Caucus Chair meets with conservative politicians to champion marriage equality
Chair of the Global Equality Caucus, Nick Herbert MP, has met with conservative parliamentarians in Japan and the Czech Republic to share his experiences campaigning for equal marriage.
Nick, a Conservative Member of the UK Parliament who is also the Chair of the UK All-Party Group on Global LGBT+ Rights, was the founder of the Freedom to Marry campaign when the UK Government announced in 2012 its intention to legalise same-sex marriage.
The successful campaign, which saw civil marriage rights extended to all couples in England & Wales in 2013 and followed by similar legislation in Scotland, also gave religious institutions the freedom to choose whether to offer same-sex ceremonies with no obligation to opt-in.
Upholding this principle of religious freedom was just one of the points raised when Nick met with other conservative politicians involved in similar campaigns in their countries.
As part of the Global Equality Caucus’s Asia-Pacific regional launch in Tokyo, Nick visited Pride House Tokyo, a pop-up information centre that is promoting understanding on LGBT+ and minority rights ahead of the Tokyo 2020 Olympic Games. At Pride House he met with Senator Masako Mori, a new member of the Global Equality Caucus and a legislator from the governing Liberal Democratic Party (LDP), who indicated her support for extending legal recognition to same-sex couples in Japan.
Nick was also able to meet with Keiji Furuya, another LDP member of the Japanese Diet and the Chair of the Government’s LGBT Committee. Mr Furuya is currently involved in discussions on the shape of new equality legislation, which the Government is due to introduce in the coming months. Nick and Mr Furuya discussed their countries’ progress on anti-discrimination laws, marriage equality, and the perspectives of fellow conservatives.
The conservative case for equal marriage was also championed by Nick when he joined a delegation at the Czech Parliament in Prague last month, where he attended a conference organised by the Jsme fér campaign to discuss efforts to introduce marriage equality in the Czech Republic. The delegation, which included Iowa State Senator Zach Wahls and US Freedom to Marry founder Evan Wolfson, met with Czech parliamentarians who are currently debating a marriage equality bill.
The conference was attended by Czech parliamentarians from ANO, the current majority party in the government coalition, including Monika Červíčková, Lenka Dražilová, Jana Pastuchová, Věra Procházková and Jan Řehounek. Nick spoke about the conservative reasons for supporting equal marriage, such as creating secure and stable environments for children; the importance of the family in society; fidelity and commitment in relationships; and extending access to traditional institutions. Representatives from the Civic Democratic Party (ODS), one of the UK Conservatives’ sister parties in the European Union, are using details of Nick’s speech to help inform their position on same-sex marriage.

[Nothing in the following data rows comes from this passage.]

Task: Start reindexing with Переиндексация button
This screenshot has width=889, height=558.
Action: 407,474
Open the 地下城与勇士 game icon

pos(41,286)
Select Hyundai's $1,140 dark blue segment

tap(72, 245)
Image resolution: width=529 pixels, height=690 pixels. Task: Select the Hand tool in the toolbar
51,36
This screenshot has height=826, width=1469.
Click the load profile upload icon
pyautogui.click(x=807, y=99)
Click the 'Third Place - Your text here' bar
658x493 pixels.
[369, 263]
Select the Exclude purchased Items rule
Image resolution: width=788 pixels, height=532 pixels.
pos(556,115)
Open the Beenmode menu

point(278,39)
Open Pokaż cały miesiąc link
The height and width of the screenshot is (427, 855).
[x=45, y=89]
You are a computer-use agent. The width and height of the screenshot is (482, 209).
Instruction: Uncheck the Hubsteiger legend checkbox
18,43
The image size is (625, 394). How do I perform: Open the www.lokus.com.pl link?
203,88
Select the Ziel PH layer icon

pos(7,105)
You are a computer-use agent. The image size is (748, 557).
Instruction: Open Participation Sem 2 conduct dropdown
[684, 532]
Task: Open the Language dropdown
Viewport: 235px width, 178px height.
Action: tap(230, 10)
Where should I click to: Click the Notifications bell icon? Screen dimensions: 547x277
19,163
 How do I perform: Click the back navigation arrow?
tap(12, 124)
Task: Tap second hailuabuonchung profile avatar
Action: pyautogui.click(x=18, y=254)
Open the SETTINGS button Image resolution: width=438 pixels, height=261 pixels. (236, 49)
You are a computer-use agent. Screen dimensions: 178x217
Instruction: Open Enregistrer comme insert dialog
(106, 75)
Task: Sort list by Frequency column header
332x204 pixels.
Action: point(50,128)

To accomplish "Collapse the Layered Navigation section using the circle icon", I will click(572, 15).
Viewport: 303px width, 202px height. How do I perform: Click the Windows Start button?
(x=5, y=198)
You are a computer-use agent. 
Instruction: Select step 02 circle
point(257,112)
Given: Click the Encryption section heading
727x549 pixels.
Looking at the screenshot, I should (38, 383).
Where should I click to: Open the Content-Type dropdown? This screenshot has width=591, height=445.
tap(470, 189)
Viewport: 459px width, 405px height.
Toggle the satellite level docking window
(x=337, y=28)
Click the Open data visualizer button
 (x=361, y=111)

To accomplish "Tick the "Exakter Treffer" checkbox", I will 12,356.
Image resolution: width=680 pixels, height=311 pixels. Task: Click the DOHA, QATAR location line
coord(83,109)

The same-sex marriage bill has been progressing through Parliament since 2018 but it is not clear when a vote will take place, although the bill enjoys the support of the governing coalition. The Czech Republic currently offers registered partnerships for same-sex couples, but this law exempts certain rights such as adoption and joint taxes.
There is currently no legal recognition of same-sex partnerships in Japan.